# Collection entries
------

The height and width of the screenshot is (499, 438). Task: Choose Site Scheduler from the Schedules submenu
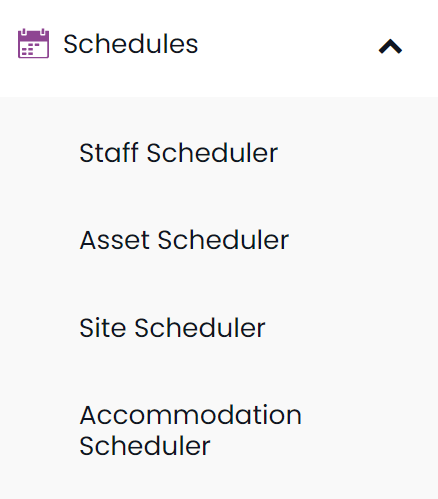(172, 328)
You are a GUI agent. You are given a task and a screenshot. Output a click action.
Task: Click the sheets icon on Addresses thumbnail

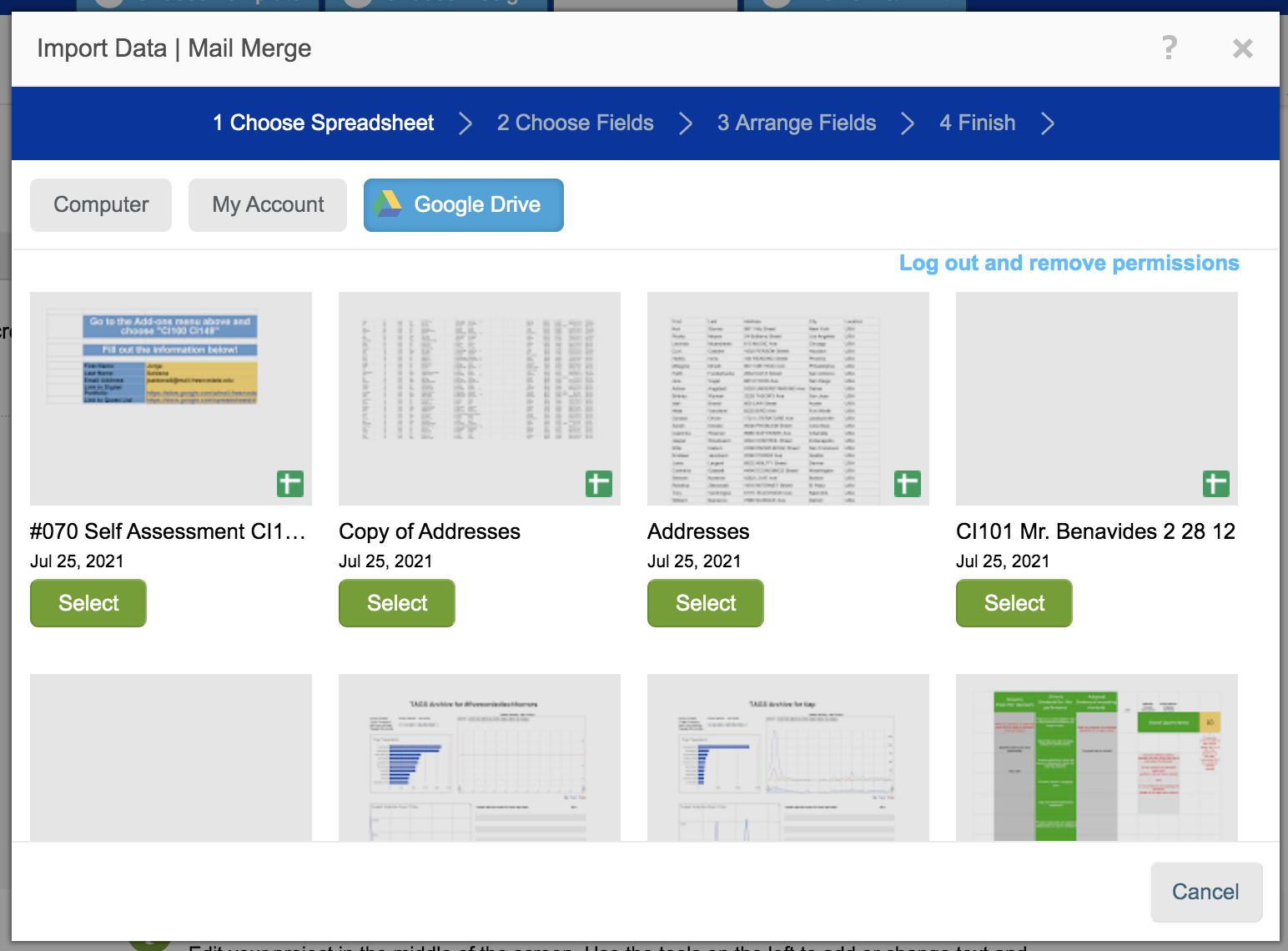coord(908,484)
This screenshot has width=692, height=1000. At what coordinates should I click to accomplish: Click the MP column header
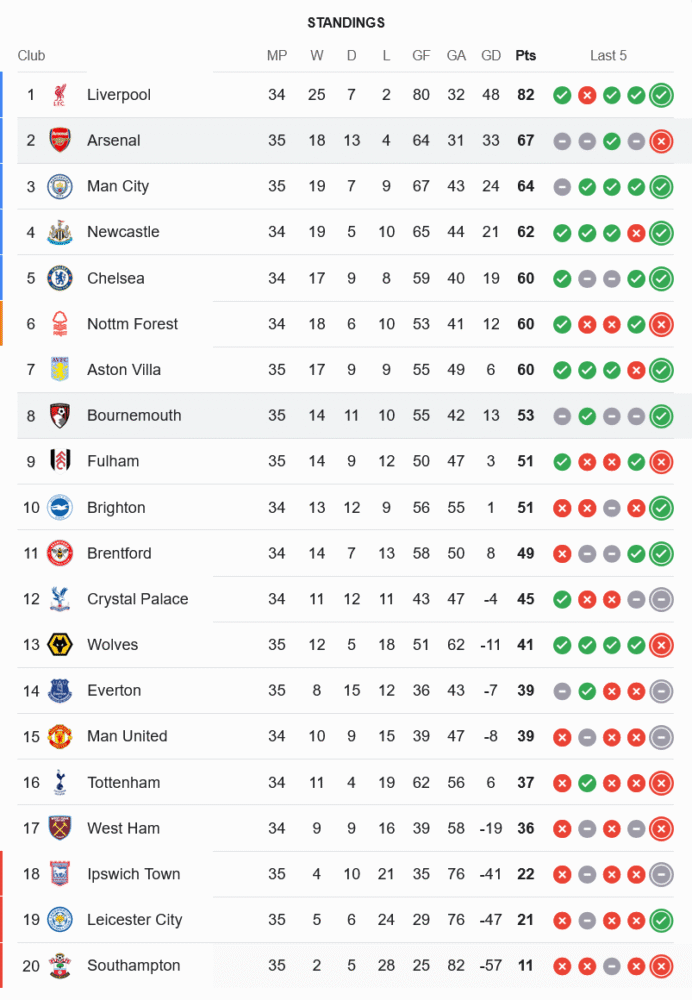(277, 56)
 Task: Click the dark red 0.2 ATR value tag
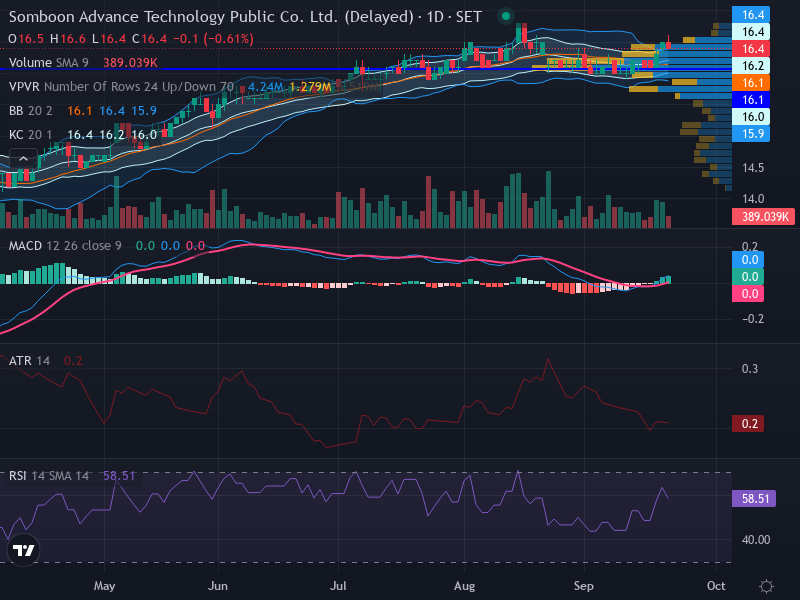748,423
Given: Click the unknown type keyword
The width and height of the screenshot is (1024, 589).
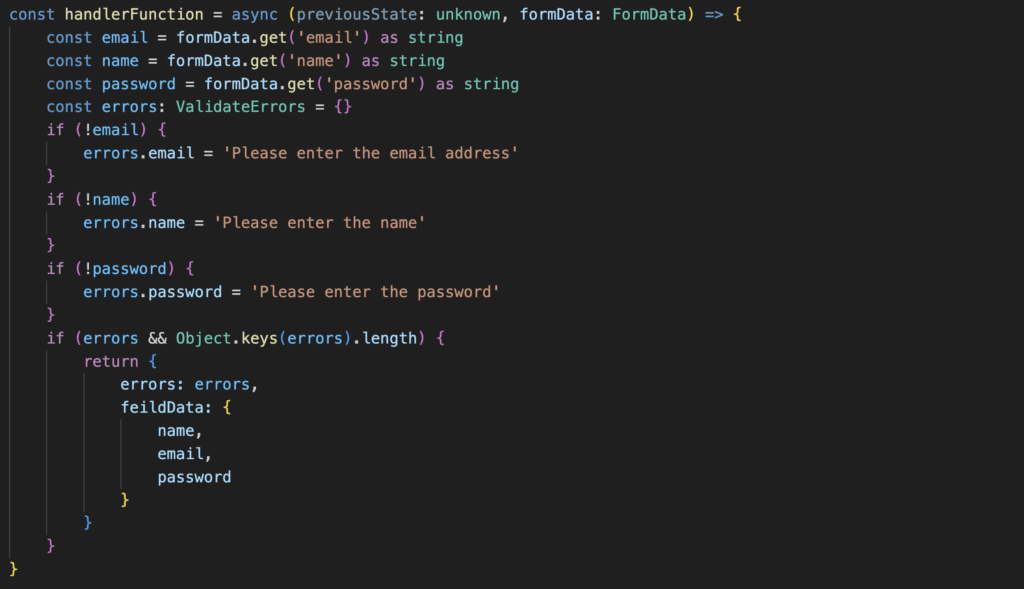Looking at the screenshot, I should [468, 14].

------

# Task instructions
The data above should be repeated in full and exactly, with no pictures carried over.

# Completed exercise
The height and width of the screenshot is (499, 438). Task: Choose Site Scheduler from the Schedules submenu
(172, 328)
You are a GUI agent. You are given a task and a screenshot. Output a click action.
Task: Click the sheets icon on Addresses thumbnail

coord(908,484)
This screenshot has width=692, height=1000. At what coordinates should I click to accomplish: Click the MP column header
(277, 56)
 Task: Click the dark red 0.2 ATR value tag
748,423
Given: Click the unknown type keyword
The width and height of the screenshot is (1024, 589).
Looking at the screenshot, I should [468, 14].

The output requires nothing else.